→ **Exercise set**
1: List every visual improvement that the reply in the Black Myth Wukong benchmark discussion below credits to full ray tracing on a top-tier Nvidia GPU.
2: Write the next comment in the Black Myth Wukong benchmark discussion below, beginning after its final reply.

Black Myth Wukong PC benchmarks: A tour de force for Nvidia's ray tracing hardware

But.. have you actually PLAYED the game? I did and I can tell you Ray tracing ISN WORTH AT ALL. It's not "realistic" neither "better", it's actually just "different". Now cut the b
Yes, I have. What GPU are you playing it on? Because if you don't have a GPU that can run the full RT at very high, like RTX 4070, it's not worth it. If you have a top-tier Nvidia GPU, though, it looks much better in action than the non-RT stuff. Shadows don't flicker around and go blobby, water and reflections look nicer, the lighting looks more accurate (stuff gets indirectly lit and so dark areas aren't always quite as dark).

→ **Dataset excerpt**
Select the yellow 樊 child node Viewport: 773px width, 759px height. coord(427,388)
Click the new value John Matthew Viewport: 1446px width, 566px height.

→ **Answers by task**
1:
- Shadows do not flicker around or go blobby.
- Water and reflections look nicer.
- The lighting looks more accurate: objects receive indirect light, so dark areas are not always quite as dark.

2:
Does it make the game better? Not really, as I say multiple times. Don't just read the headline and decide you know what I'm thinking. My point in the headline is that this is a tour de force for Nvidia's ray tracing hardware. It looks better, and it only works well on Nvidia GPUs. Nothing else comes close. My point isn't that you should feel bad if you can't enable the very high RT setting and get good performance, but if you have an RTX 4070 or above? Sure, you can run it at max settings and it looks amazing and plays just fine.
Why are we calling 720p 1080p now?
Upscaling is here to stay, especially as games become more demanding. So when I say "1080p with 67% scaling via DLSS/FSR/XeSS" that's fundamentally different than "native 720p." If you don't have RTX hardware and can't run DLSS, though, I can understand why people would think upscaling isn't that great. DLSS > XeSS > FSR 2/3. The first two only cause a minor drop in image fidelity for a boost in FPS, while the last causes clear image degradation, even at the "Quality" setting.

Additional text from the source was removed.